About My Book Reviews

Saturday, July 17, 2021

You Don't Have to Say You Love Me by Sherman Alexie

Title: You Don’t Have to Say You Love Me

Author: Sherman Alexie

Published: 2017

Genre: Memoir

Grade Level: Adult

-Trigger Warning: Child sexual abuse, child neglect, grief, and addiction

-Movie Rating: R, language, child sexual abuse, and other adult topics

-Features: Bipolar Disorder



Narrated by: Sherman Alexie

Length: 12hrs 9min

Recommend: No


Blurb (from goodreads):

A searing, deeply moving memoir about family, love, and loss from the critically acclaimed, bestselling National Book Award winner.

When his mother passed away at the age of 78, Sherman Alexie responded the only way he knew how: he wrote. The result is this stunning memoir. Featuring 78 poems, 78 essays and intimate family photographs, Alexie shares raw, angry, funny, profane, tender memories of a childhood few can imagine--growing up dirt-poor on an Indian reservation, one of four children raised by alcoholic parents.

Throughout, a portrait emerges of his mother as a beautiful, mercurial, abusive, intelligent, complicated woman. You Don't Have To Say You Love Me is a powerful account of a complicated relationship, an unflinching and unforgettable remembrance.


Disclaimer: My review of this memoir is not in any way a reflection upon the author or their life. I am a book reviewer, I review books… not people.


My Scores:

Writing Style: Flowery

Even though Sherman Alexie is a poet, I didn’t really expect poems to carry so much of the narrative in his memoir. This may not be a problem for readers who are fans of poetry, but since I am not I honestly felt a little cheated. It felt like he used the poetry as filler or as a way to simplify difficult topics or situations.


Characters: Underdeveloped

(I known they're real people. I’m referring to them as character’s anyway.)

After reading Alexie’s children’s book, The Absolutely True Diary of a Part-Time Indian, I expected the characters in his memoir to have at least the same amount of depth and complexity… but again I felt cheated.


Why didn’t Alexie get along with his mother? He’s not sure.

What is it like living day-to-day on a reservation? Not great.

How did he make it on his own after he left the reservation? Just lucky, I guess…

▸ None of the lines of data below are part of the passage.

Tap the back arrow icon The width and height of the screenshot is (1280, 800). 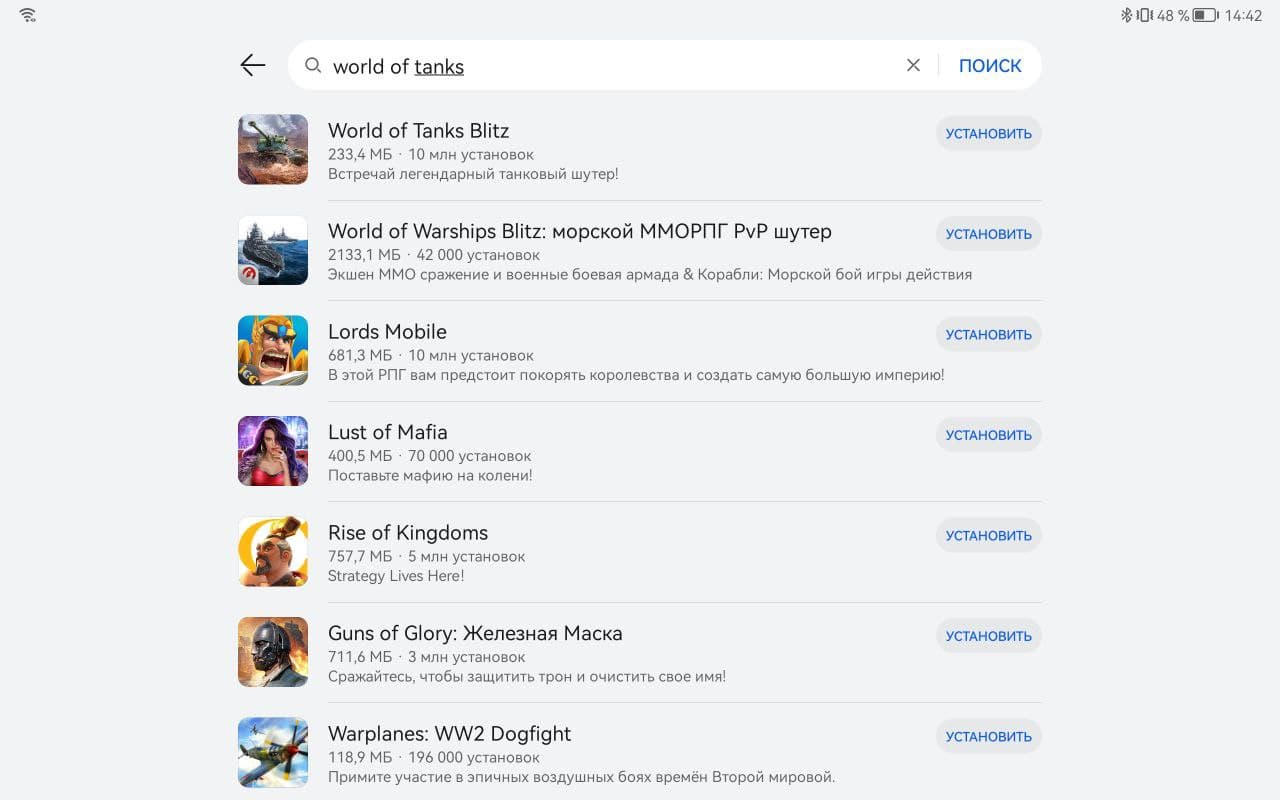(253, 66)
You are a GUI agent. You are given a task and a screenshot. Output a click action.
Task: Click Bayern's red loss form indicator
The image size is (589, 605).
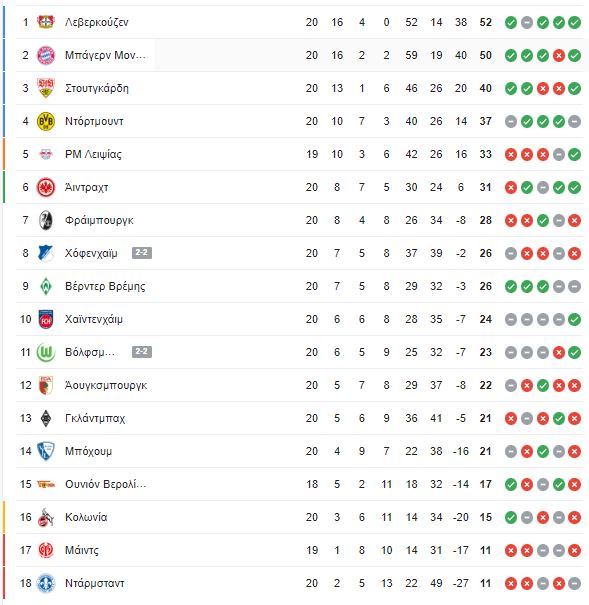[559, 56]
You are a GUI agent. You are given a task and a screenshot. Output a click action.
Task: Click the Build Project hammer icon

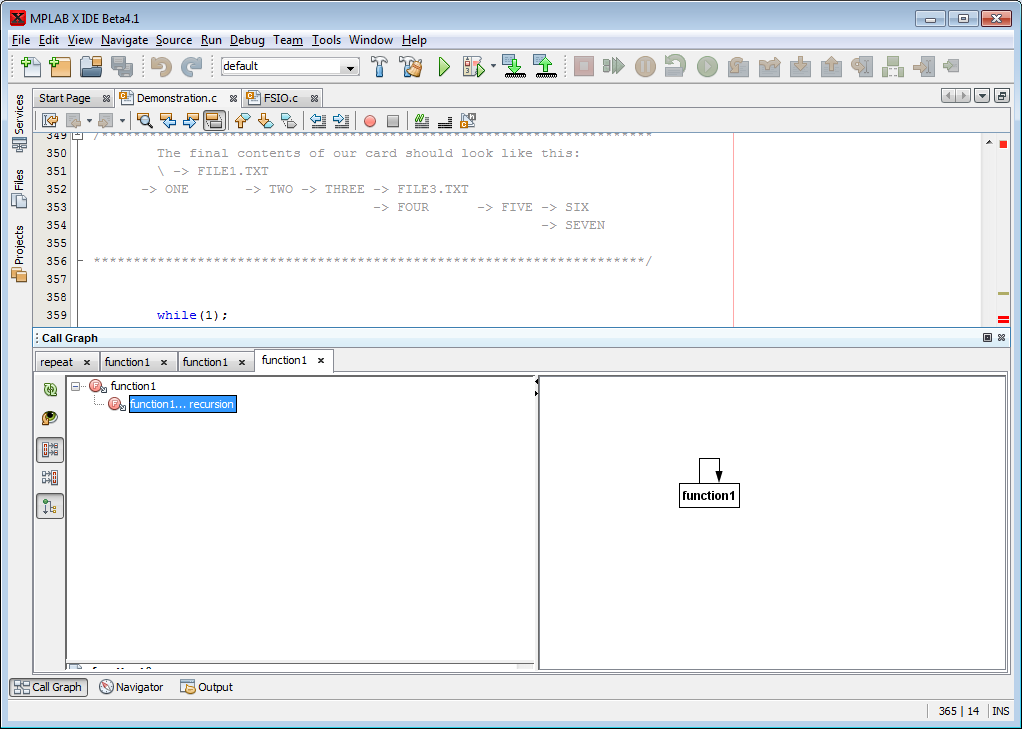[x=380, y=67]
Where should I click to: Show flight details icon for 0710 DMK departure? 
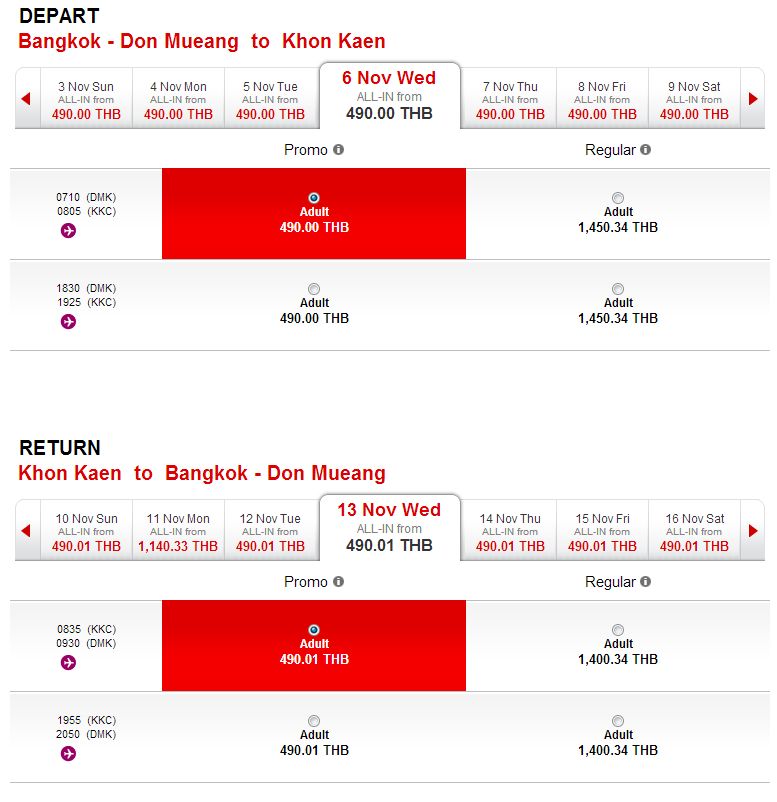click(x=68, y=231)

Not real compelling answers…


Plot: No Plot

Maybe Alexie was being vague on purpose… That’s a likely possibility. What person wants the whole world to know your business? I’m just so used to reading memoirs with shockingly detailed information that this novel was just boring.


Overall: Boring

I learned more about Sherman Alexie reading his children’s book, The Absolutely True Diary of a Part-Time Indian, than I did reading his memoir.